Im Zurückfahren befahl mein Begleiter dem Kutscher, uns über ponte scuro zu führen. Da ist in einer Gasse, die an einem Ende die Aufschrift »vico delle feminelle« und am andern »vico cavalcatori« führt, unfern von der porte capuana, der privilegierte Aufenthalt der gemeinen Huren. Diese Verworfenen, großenteils sehr hübsche Geschöpfe, sitzen da reihenweise auf Stühlen vor den nur ein Stockwerk hohen schmutzigen Häusern und rufen auffordernd die Vorübergehenden an. Soldaten, Matrosen und Kerls der niedrigsten Klasse stehen herum und erlauben sich alles. An der Ecke der Straße steht ein gefängnisartiges Haus, an dessen engvergitterten Fenstern gleichfalls Haufen von Dirnen standen, die noch ausgelassener uns anriefen als die frei herumgehenden. Es waren die Kranken, die, da hineingesperrt, mit frechem Lachen ihrem gänzlichen Verderben entgegensahen, dem sie, bei der Einrichtung des Hauses und dem Zustande der Arzneikunde in Neapel, kaum entgehen werden. Und im Angesichte dieses Hauses, dem gewissen Ziel aller dieser Unglücklichen, treiben die noch Verschonten sorglos ihr entsetzliches Handwerk fort. Wie wenig einträglich es ist, beweist die Erzählung eines östreichischen Hauptmanns, der mich versicherte, daß während des Aufenthaltes der Östreicher in Neapel die Gemeinen mit einem Laib Kommißbrot unter dem Arme in diese Gasse gegangen seien. Für die eine Hälfte des Brotes büßten sie auf der Stelle ihre Lust, für die andere Hälfte erhielten sie einen Schein, der noch für einmal freien Genuß gab.
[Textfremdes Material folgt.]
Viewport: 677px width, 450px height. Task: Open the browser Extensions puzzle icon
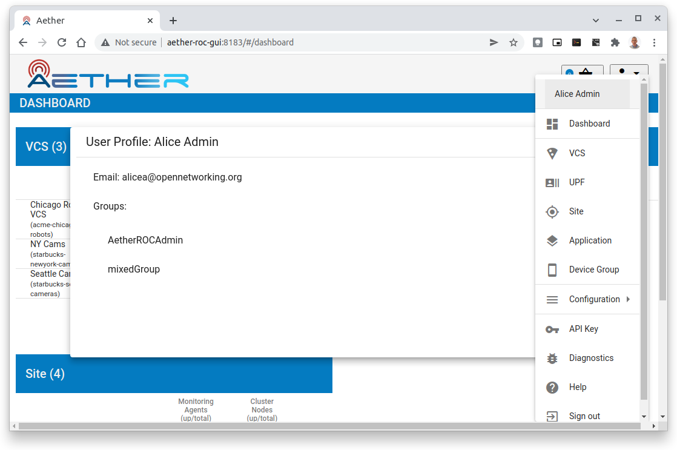[x=615, y=42]
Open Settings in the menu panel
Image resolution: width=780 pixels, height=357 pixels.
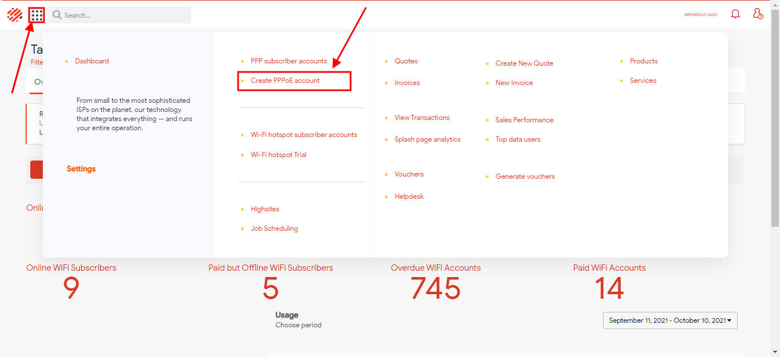pos(81,169)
Pharao ist ein eigentlich schändliches Spiel. Mit der brennenden Begierde im Busen in einer scheinbaren Ruhe dazusitzen und zu warten, bis die zögernden Verbindungen des langweiligen Spieles sich ergeben haben, hat etwas Empörendes und muß auf die Länge schlechte, heimtückische Menschen machen. Rouge et noir mag man spielen, wenn man sich selbst trauen darf. Da ist nichts zu verlieren als Geld, und um ein stagnantes Dasein aufzurühren, mag es unter Umständen nicht übel sein.